-- START OF PASSAGE GIVEN --

Amos Oliver Doyle, Thu 29 Sep, 16:34

Amos,
If you believe that consciousness returns in an other life, you acknowledge that it’s survives dead.
The paintings and poems prove once more,I think, that we live in a sort of illusion…once more proved by the solidness of matter that we observe but is not really there because we can not see the dance of atoms without instruments.
Some mediums told about things that even the clients did not know and proved to be correct.
So it proves that the telepathic theory between medium and client don’t always exists.
When you look around you and see how nature and all that exists is made and works, don’t you feel that an creator is needed to accomplish all of this?

Chris, Thu 29 Sep, 07:08

Dear all,
Each missive arrives on this place of sharing, with writers of excellence balancing the various philosophies. I enjoyed seeing Pete from England who has similar training to mine, Elizabeth with the the theme of love, wordsmiths like Eric Dorian Michael and Amos. Each presents a cognizant, consistent and clear communication. I might add some words from a friend of mine.
The phrase unknowing or unwilling to communicate is strange. The other side have done their best however human nature is not wanting advice. Their advice is to love LOVE God as if your soul depended on it. What is this love the they speak of? It is the love of seeing life as beauty for all its faults. Each life is a tapestry, woven to reveal beauty. The life you live has colours from God, the artist. The splashes of colour are there to cover his expression.
The vibrant reds and the soothing blues are the message each has gained from their life. Why would each life be precious unless each is a masterpiece.
Some may see the beauty in these words but others do not. Why are you responsible for those who are blind to such beauty? The same question is asked by those on the other side. Why should they help? The answer is that love is to treat the blind as you would want to be treated. These words convey much but mean so little without the love of their delivery.

-- END OF PASSAGE GIVEN --

STATED TASK 1: In the forum posts, which theme does Chris associate with Elizabeth?
STATED TASK 2: Repeat the forum posts starting with "The paintings and" and going on through "to be correct.".
STATED TASK 3: Check each statement against the forum posts, answering yes or no and quoting the deciding words: (a) Chris describes Pete as being from England. (b) The first post claims that telepathy between medium and client always explains what mediums report. (c) Chris's post identifies the vibrant reds and soothing blues as the message each person has gained from their life.

-- START OF DATA BLOCK --

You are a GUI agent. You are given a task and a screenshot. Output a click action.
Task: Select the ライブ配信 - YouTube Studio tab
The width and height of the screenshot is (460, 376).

-- END OF DATA BLOCK --

COMPLETE OUTPUT 1: The theme of love.

COMPLETE OUTPUT 2:
The paintings and poems prove once more,I think, that we live in a sort of illusion…once more proved by the solidness of matter that we observe but is not really there because we can not see the dance of atoms without instruments.
Some mediums told about things that even the clients did not know and proved to be correct.

COMPLETE OUTPUT 3:
(a) Yes: "Pete from England who has similar training to mine"
(b) No: "So it proves that the telepathic theory between medium and client don’t always exists."
(c) Yes: "The vibrant reds and the soothing blues are the message each has gained from their life."